(Records from a data collection)
•••••
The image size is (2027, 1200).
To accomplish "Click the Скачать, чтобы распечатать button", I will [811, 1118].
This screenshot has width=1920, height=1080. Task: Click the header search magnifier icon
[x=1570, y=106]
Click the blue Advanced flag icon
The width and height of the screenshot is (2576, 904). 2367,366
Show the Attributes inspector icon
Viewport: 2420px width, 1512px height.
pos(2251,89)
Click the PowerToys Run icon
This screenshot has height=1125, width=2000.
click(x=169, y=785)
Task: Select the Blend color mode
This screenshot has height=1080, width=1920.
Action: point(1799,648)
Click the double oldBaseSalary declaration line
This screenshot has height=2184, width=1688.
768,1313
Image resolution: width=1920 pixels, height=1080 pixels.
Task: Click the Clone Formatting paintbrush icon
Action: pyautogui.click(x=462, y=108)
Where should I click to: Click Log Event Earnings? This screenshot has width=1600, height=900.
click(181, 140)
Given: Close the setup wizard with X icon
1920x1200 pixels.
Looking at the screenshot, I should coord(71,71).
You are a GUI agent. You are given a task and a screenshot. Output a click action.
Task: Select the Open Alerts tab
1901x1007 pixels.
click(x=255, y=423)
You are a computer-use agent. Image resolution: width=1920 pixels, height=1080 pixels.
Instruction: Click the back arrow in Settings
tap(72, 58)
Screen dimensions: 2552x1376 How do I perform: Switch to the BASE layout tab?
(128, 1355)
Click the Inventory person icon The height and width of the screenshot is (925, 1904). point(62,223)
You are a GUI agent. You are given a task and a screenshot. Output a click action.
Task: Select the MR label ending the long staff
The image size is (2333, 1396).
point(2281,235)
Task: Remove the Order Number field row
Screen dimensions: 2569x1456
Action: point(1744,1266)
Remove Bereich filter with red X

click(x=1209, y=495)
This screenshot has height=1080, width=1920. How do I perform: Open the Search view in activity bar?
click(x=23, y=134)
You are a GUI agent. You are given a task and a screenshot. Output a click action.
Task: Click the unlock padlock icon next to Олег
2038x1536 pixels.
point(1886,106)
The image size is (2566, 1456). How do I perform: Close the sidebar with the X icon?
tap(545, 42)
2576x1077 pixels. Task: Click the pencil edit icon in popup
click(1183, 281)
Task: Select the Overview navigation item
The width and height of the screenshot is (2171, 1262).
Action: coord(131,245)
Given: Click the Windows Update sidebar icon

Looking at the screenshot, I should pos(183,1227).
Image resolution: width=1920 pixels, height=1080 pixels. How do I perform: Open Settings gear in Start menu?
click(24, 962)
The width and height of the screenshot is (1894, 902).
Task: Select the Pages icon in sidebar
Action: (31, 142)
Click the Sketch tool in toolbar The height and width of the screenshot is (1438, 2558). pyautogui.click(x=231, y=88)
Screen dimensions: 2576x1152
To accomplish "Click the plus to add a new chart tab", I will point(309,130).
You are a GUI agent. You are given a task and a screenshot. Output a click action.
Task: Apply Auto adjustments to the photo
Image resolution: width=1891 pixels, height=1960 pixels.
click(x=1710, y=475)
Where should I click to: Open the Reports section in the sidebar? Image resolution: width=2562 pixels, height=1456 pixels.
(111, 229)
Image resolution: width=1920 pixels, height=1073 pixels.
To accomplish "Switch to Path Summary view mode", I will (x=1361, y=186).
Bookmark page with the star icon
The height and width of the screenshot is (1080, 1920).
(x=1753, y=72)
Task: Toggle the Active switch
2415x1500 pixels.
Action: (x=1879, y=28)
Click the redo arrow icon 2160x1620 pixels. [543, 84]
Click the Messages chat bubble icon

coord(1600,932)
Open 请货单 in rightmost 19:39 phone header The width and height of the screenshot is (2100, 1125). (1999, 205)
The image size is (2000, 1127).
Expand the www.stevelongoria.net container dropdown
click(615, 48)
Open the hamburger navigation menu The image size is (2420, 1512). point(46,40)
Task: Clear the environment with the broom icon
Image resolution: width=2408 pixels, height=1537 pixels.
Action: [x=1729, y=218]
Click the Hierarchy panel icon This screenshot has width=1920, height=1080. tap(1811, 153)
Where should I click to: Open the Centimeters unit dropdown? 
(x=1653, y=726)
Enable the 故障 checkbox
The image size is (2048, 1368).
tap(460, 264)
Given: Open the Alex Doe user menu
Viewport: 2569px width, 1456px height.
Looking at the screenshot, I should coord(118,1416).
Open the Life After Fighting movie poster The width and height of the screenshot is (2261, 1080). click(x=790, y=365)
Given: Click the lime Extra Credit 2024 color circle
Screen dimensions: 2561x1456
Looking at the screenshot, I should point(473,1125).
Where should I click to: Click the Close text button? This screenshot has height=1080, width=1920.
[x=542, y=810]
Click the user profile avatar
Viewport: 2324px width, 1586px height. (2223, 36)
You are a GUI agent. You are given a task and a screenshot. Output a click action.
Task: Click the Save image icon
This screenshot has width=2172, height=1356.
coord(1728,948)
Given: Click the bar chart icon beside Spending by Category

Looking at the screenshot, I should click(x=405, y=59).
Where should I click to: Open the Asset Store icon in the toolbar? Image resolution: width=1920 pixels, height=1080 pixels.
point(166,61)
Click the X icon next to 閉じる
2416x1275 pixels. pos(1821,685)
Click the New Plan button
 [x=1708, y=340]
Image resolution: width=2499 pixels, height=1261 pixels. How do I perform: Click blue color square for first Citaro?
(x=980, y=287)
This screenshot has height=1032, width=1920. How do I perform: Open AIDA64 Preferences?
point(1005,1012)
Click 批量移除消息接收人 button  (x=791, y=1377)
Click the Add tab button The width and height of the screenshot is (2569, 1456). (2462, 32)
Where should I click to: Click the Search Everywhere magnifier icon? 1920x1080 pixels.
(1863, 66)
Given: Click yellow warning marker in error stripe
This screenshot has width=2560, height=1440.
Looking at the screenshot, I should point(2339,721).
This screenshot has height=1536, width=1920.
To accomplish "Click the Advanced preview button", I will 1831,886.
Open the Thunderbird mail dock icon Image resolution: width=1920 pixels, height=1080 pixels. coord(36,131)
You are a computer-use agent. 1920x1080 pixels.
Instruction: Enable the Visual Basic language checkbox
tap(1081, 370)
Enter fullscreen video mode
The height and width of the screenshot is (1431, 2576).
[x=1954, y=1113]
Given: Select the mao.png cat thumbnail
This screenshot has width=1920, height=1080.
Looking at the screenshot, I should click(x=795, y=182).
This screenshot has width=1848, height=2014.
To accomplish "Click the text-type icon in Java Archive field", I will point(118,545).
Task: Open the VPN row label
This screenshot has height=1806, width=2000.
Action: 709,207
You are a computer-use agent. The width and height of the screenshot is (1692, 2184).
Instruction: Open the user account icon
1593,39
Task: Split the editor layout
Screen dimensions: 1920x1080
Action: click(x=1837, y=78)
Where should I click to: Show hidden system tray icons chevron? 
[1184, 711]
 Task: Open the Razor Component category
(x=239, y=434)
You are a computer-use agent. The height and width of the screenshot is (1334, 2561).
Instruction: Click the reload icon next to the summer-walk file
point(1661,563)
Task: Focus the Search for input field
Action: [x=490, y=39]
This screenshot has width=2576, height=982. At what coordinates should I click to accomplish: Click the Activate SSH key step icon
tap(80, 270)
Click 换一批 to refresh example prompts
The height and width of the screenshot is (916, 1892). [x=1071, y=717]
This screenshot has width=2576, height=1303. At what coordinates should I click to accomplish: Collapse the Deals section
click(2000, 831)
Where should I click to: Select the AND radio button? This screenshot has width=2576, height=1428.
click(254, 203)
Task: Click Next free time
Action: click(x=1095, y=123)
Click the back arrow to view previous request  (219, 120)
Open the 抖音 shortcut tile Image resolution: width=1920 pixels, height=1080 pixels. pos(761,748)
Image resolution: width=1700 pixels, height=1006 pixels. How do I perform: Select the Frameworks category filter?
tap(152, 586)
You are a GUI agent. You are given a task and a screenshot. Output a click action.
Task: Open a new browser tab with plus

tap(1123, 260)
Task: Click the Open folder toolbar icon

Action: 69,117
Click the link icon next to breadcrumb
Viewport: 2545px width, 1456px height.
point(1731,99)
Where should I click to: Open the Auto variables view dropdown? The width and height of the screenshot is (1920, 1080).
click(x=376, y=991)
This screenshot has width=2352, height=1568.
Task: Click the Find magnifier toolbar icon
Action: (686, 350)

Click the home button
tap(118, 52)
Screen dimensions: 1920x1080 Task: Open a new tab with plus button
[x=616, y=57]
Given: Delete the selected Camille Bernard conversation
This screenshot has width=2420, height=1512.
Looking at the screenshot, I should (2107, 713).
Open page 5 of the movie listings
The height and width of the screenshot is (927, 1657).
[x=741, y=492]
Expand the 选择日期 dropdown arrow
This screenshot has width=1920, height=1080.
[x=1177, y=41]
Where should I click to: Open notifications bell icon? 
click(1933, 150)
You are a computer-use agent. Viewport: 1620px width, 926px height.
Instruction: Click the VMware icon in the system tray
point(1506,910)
•••••
● **What to produce**
Find every line in the records that has the word "computer". Copy those lines.

● **Task result**
You are a computer-use agent. Image resolution: width=1920 pixels, height=1080 pixels.
You are a computer-use agent. 1920x1080 pixels.
You are a computer-use agent. The width and height of the screenshot is (1692, 2184).
You are a computer-use agent. The height and width of the screenshot is (1334, 2561).
You are a computer-use agent. Viewport: 1620px width, 926px height.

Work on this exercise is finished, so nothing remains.